→ Written instruction A
From the AI risk thread, return word for word the part that opens with "Arguments for step" and closes with "inherently tricky subject.".
→ Written instruction B
Take the AI risk thread further, beginning right after its final sentence.

It's strange that people say the arguments for Big Scary Idea are not written anywhere. The argument seems to be simple and direct:

  1. Hard takeoff will make AI god-powerful very quickly.
  2. During hard takeoff, the AI's utility=goals=values=what-it-optimizes-for will solidify (when AI understand its own theory and self-modify correspondingly), and even if it was changeable before, it will be unchangeable forever since.
  3. Unless the AI goals embody every single value important for humans and are otherwise just right in every respect, the results of using god powers to optimize for these goals will be horrible.
  4. Human values are not a natural category, there's little to no chance that AI will converge on them by itself, unless specifically and precisely programmed.

The only really speculative step is step 1. But if you already believe in singularity and hard foom, then the argument should be unrefutable...

Arguments for step 2, e.g. the Omohundroan Ghandi folk theorem, are questionable. Step 3 isn't supported with impressive technical arguments anywhere I know of, step 4 isn't supported with impressive technical arguments anywhere I know of. Remember, there are a lot of moral realists out there who think of AIs as people who will sense and feel compelled by moral law. It's hard to make impressive technical arguments against that intuition. FOOM=doom and FOOM=yay folk can both point out a lot of facts about the world and draw analogies, but as far as impressive technical arguments go there's not much that can be done, largely because we have never built an AGI. It's a matter of moral philosophy, an inherently tricky subject.

I don't understand how Omohundroan Ghandi folk theorem is related to step 2. Could you elaborate? Step 2 looks obvious to me: assuming step 1, at some point the AI with imprecise and drifting utility would understand how to build a better AI with precise and fixed utility. Since building this better AI will maximize the current AI utility, the better AI will be built and its utility forever solidified.

As you say, steps 3 and 4 are currently hard to support with technical arguments, there are so many non-technical concepts involved. And it may be hard to argue intuitively with most people. But Goertzel is a programmer, he should know how programs behave :) Of course, he says his program will be intelligent, not stupid, and it is a good idea, as long as it is remembered that intelligent in this sense already means friendly, and friendliness does not follow from just being a powerful optimization process.

Also, thinking of AIs as people can only work up to the point where AI achieves complete self-understanding. This has never happened to humans.

But Goertzel is a programmer, he should know how programs behave :) Of course, he says his program will be intelligent, not stupid, and it is a good idea, as long as it is remembered that intelligent in this sense already means friendly, and friendliness does not follow from just being a powerful optimization process.

Hm, when I try to emulate Goertzel's perspective I think about it this way: if you look at brains, they seem to be a bunch of machine learning algorithms and domain-specific modules largely engineered to solve tricky game theory problems. Love isn't something that humans do despite game theory; love is game theory. And yet despite that it seems that brains end up doing lots of weird things like deciding to become a hermit or paint or compose or whatever. That's sort of weird; if you'd asked me what chimps would evolve into when they became generally intelligent, and I hadn't already seen humans or humanity, then I might've guessed that they'd evolve to develop efficient mating strategies, e.g. arranged marriage, and efficient forms of dominance contests, e.g. boxing with gloves, that don't look at all like the memetic heights of academia or the art scene. Much of academia is just social maneuvering, but the very smartest humans don't actually seem to be motivated by status displays; it seems that abstract memes have taken over the machine learning algorithms just by virtue of their being out there in Platospace, and that's actually pretty weird and perhaps unexpected.

→ Given information
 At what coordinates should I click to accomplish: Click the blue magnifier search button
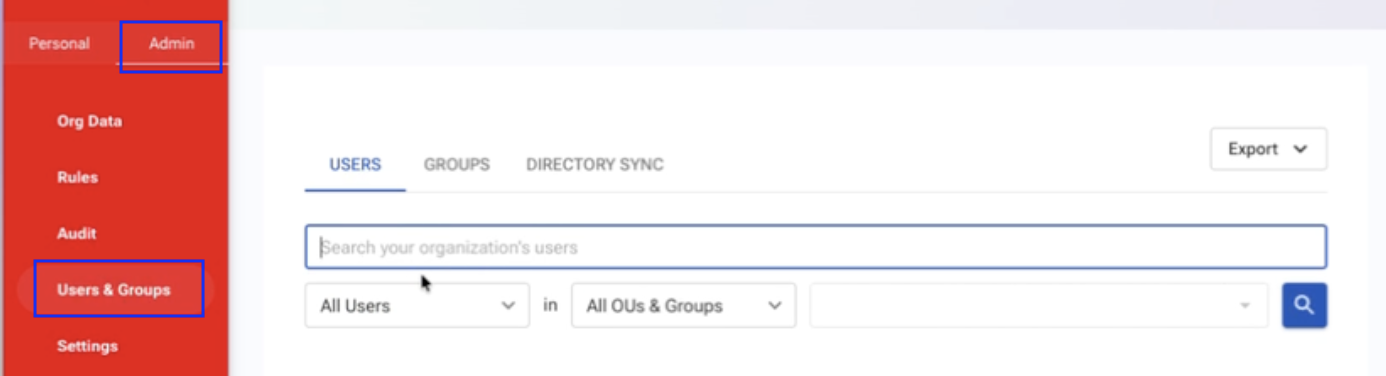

→ Expected answer A
Arguments for step 2, e.g. the Omohundroan Ghandi folk theorem, are questionable. Step 3 isn't supported with impressive technical arguments anywhere I know of, step 4 isn't supported with impressive technical arguments anywhere I know of. Remember, there are a lot of moral realists out there who think of AIs as people who will sense and feel compelled by moral law. It's hard to make impressive technical arguments against that intuition. FOOM=doom and FOOM=yay folk can both point out a lot of facts about the world and draw analogies, but as far as impressive technical arguments go there's not much that can be done, largely because we have never built an AGI. It's a matter of moral philosophy, an inherently tricky subject.

→ Expected answer B
So yes, Goertzel is a programmer and should know how programs behave, but human minds look like they're made of programs, and yet they ended up somewhat Friendly (or cosmically connected or whatever) despite that. Now the typical counter is AIXI: okay, maybe hacked-together machine learning algorithms will reliably stumble onto and adopt cosmic abstract concepts, but it sure doesn't look like AIXI would. Goertzel's counter to that is, of course, that AIXI is unproven, and that if you built an approximation of it then you'd have to use brain-like machine learning algorithms, which are liable to get distracted by abstract concepts. It might not be possible to get past the point where you're distracted by abstract concepts, and once they're in your mind (e.g. as problem representations, as subgoals, as whatever they are in human minds), you don't want to abandon them, even if you gain complete self-understanding. (There are various other paths that argument could take, but they all can plausibly lead to roughly the same place.)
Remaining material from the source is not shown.